Watch Dogs is finally out after getting a huge reveal two years at E3 2012. Does the full game actually deliver?
Being a sandbox game, Watch Dogs will inevitably be compared to the famous Grand Theft Auto series.
Even though Watch Dogs may not be as fun as the recent Grand Theft Auto V, it does add some new things to the sandbox genre and video gaming in general.
Watch Dogs sees you play as Aiden Pearce who is a hacker living in Chicago. Chicago is connected to a network called CtOS and Pearce is capable of using his smartphone to hack lots of things in the city.
Things take a turn for the worst when a hacking job goes wrong and someone seeks revenge on Pierce for bailing out by killing his family. Pierce then goes on a hunt to see who is responsible for his family's death.
Before I begin talking about the gameplay, I would say Aiden Pearce is not the most exciting main character in the world. He often grumbles and doesn't show too much emotion.
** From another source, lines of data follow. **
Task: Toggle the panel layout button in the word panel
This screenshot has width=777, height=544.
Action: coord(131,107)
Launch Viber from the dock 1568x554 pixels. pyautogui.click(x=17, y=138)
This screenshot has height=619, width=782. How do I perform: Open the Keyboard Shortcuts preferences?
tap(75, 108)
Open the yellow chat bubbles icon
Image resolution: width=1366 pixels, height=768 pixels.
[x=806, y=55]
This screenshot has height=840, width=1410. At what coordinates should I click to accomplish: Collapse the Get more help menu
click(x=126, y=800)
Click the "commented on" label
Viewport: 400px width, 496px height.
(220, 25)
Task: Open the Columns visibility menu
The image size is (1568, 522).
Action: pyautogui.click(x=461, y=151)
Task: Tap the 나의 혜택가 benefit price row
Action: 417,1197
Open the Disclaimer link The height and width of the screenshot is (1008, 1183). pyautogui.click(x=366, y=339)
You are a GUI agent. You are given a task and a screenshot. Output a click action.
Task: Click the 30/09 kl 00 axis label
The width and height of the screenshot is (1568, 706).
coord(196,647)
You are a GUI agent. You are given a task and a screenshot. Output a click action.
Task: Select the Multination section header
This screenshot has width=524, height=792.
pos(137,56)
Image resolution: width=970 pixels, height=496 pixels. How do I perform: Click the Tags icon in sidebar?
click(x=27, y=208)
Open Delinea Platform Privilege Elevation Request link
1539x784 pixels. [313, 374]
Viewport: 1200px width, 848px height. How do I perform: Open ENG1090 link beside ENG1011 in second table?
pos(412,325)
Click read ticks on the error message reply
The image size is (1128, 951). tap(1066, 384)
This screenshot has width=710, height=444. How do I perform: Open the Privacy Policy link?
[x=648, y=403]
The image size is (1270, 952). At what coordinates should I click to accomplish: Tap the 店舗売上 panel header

He doesn't show extreme grief like Joel did in The Last of Us. The only enjoyable character in Watch Dogs is his hitman partner Jordi Chin. He's the only person in the game to crack a smile and make jokes.
In terms of gameplay, Watch Dogs takes heavy inspiration from Grand Theft Auto IV and the recent Splinter Cell games. I say Grand Theft Auto IV as that game was more serious and grounded than the other games in the series. Watch Dogs too takes a more realistic approach and keeps the humor to a minimum.
The main campaign missions in Watch Dogs are similar to Grand Theft Auto IV in a lot of ways too. Most of the missions see you taking out lots of bad guys in their hideouts, or chasing them on foot or in a car.
Sometimes the missions get repetitive since they all play out the same. Still, Watch Dogs has a few things up its sleeve to make things a little more interesting.
The hacking dynamic is by far the best feature of the entire game. Aiden can hack into lots of things in the city to troll his enemies. He can hack the traffic lights to stop pursuing cars and can even disable helicopters.
He can also explode enemy smartphones and hack into any surveillance camera and more. The hacking is what makes this game innovative as it adds a whole new dynamic to the action gaming genre in general.
Combat in Watch Dogs borrows a lot of elements from Splinter Cell Conviction and Blacklist. It's pretty cool how you can choose to take out enemies stealthily instead of going in all guns blazing. If you choose to go loud, enemies will call reinforcements which will make life even harder for you.
Driving around Chicago is also pretty cool to do in Watch Dogs. My favorite thing to do is listen to the radio while driving in the game's cockpit mode. It sometimes feels like you're driving in real life with all the traffic and all. The music in the game is decent, although its playlist is pretty small compared to any of the GTA series.
Graphically, Watch Dogs looks decent especially on the PS4. The game may not look as good as it was first revealed at E3 two years ago, but the graphical downgrade isn't as bad as I initially thought.
Apart from the loading time at the start, there is rarely any loading screens once you play the game and I didn't encounter much glitches roaming around the city either.
Overall, Watch Dogs is a decent game that tries its best to be different from the Grand Theft Auto series. The gameplay can get repetitive at times, but the hacking system is what makes it feel fresh and not so boring.